Microsoft struggles to implement an API (application program interface) which makes it easier for screen-access software to get information about application states, messages, and controls. Microsoft Active Accessibility (MSAA) and User Interface Automation (UIA), two examples of existing accessibility APIs, have existed within the Windows operating system for many years, but they have apparently not done much to solve the accessibility problem. While I applaud the fact that Microsoft has worked hard to ensure that Windows Vista, Windows 7, and Windows 8 have worked with updated releases of screen-access software on the day they were released to the public, it must also be recognized that, in order for this to have happened, the screen-access software vendors (very small companies in relation to Microsoft) had to devote considerable resources to make this happen. It would be better if these relatively small companies could spend more time and effort coming up with innovations that improve the efficiency and productivity of blind users of their software.

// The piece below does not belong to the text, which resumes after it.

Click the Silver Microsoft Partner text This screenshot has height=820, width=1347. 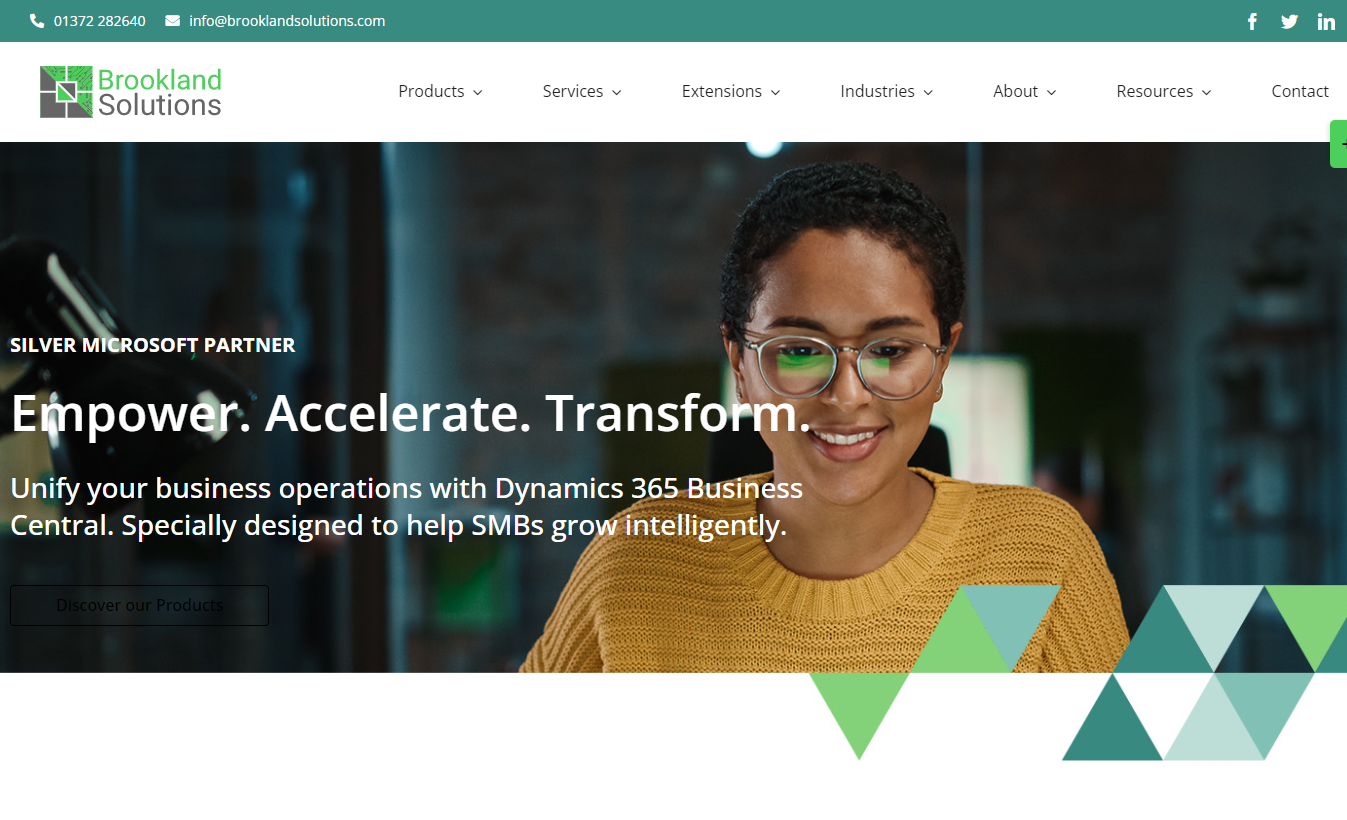[153, 345]
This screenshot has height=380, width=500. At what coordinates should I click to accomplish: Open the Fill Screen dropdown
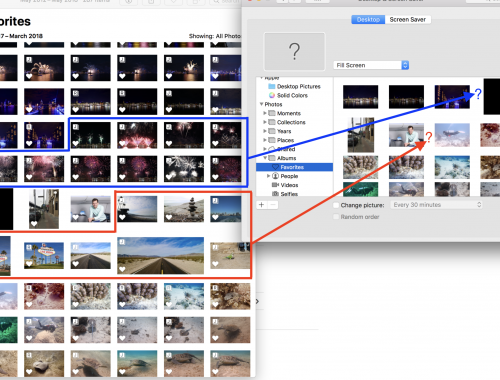click(x=371, y=65)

Unlike its main competitors on desktop and mobile platforms, Microsoft has failed to provide built-in support for refreshable Braille displays to be connected to and used on its various platforms. This is particularly vexing for users who are both deaf and blind for whom refreshable Braille displays are the only way to interact with computer software. The Apple Macintosh and the Apple iPhone support a variety of refreshable Braille displays without requiring the customer to install device-specific drivers, and these products entered the market well after Microsoft began working on accessibility.

The maintenance, setup, and recovery of Microsoft Windows continue to be inaccessible to the blind. Consequently, there is an added cost in time and/or money to the blind user, who has to bring in (and often pay for) sighted assistance to install, upgrade, or repair a Windows system. This situation is unacceptable—especially given the fact that Apple OS X and iOS operating systems incorporate accessibility tools that enable the blind computer user to perform maintenance, upgrade, and recovery tasks without sighted assistance. Moreover, this problem curtails the ability of the blind to accept Windows system support jobs in information technology."